## What to produce
Reproduce the items below word for word, starting at the line containing "Click the Technotest circular logo" and continuing through the final line of the items, both included. Leave the pictures out of your answer.

## Information supplied
* * * * * * * * *

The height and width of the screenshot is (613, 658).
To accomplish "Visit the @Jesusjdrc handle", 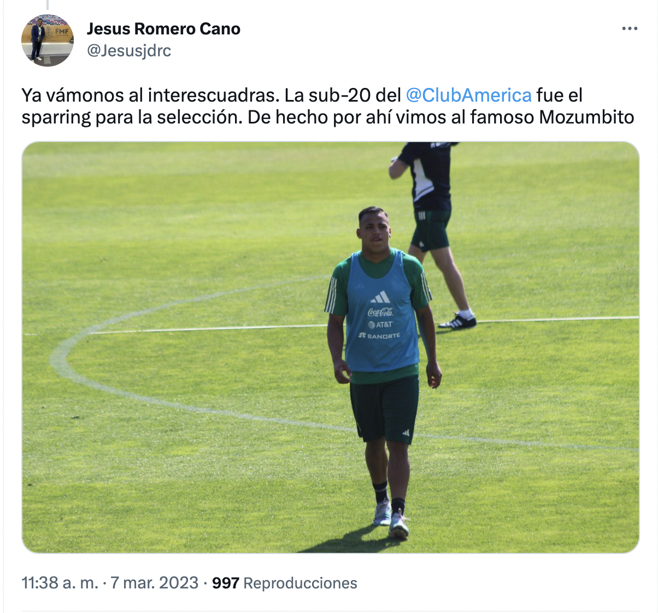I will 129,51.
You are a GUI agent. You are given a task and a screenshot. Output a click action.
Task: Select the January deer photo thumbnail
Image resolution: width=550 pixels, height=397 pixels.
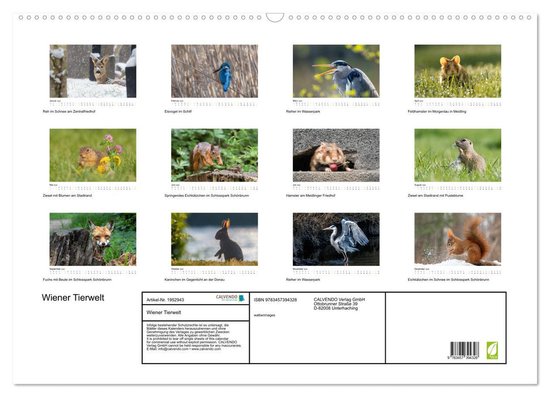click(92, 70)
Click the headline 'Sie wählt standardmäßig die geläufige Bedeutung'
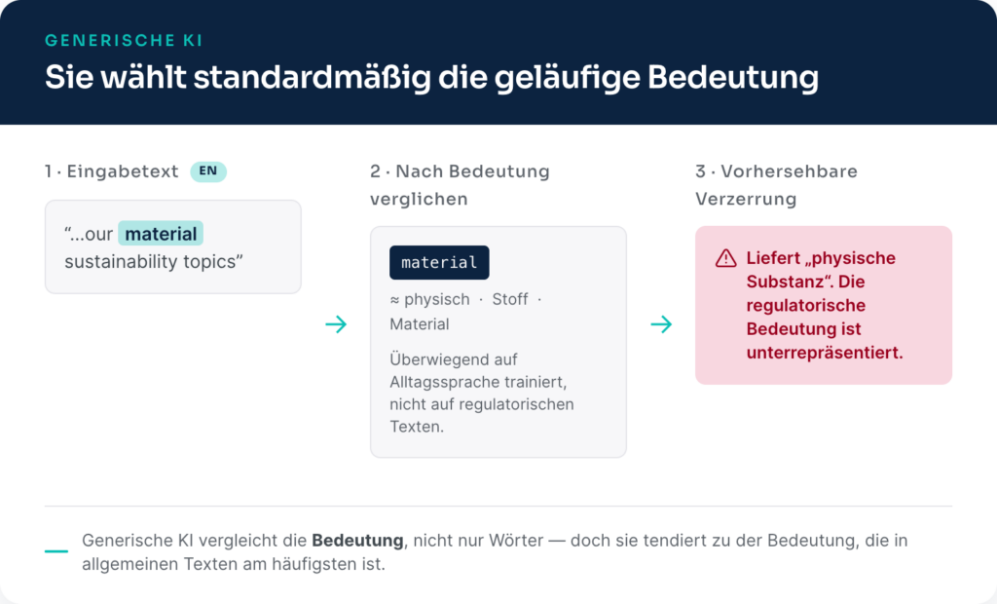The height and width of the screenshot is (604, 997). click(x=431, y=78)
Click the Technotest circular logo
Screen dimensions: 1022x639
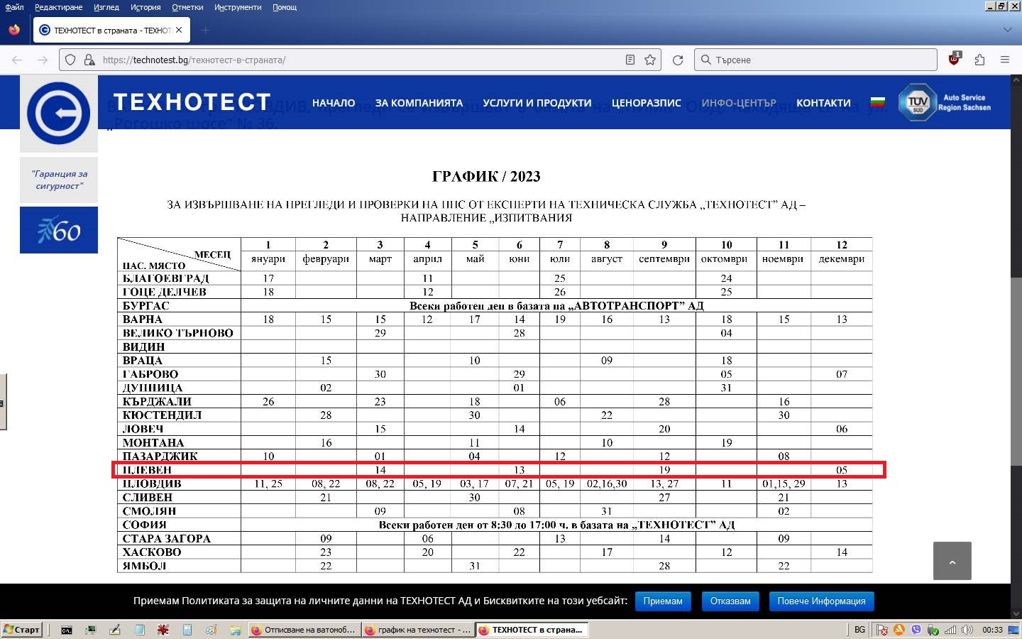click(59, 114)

* * * * * * * * *

## Finished task
Click the Technotest circular logo
Screen dimensions: 1022x639
click(59, 114)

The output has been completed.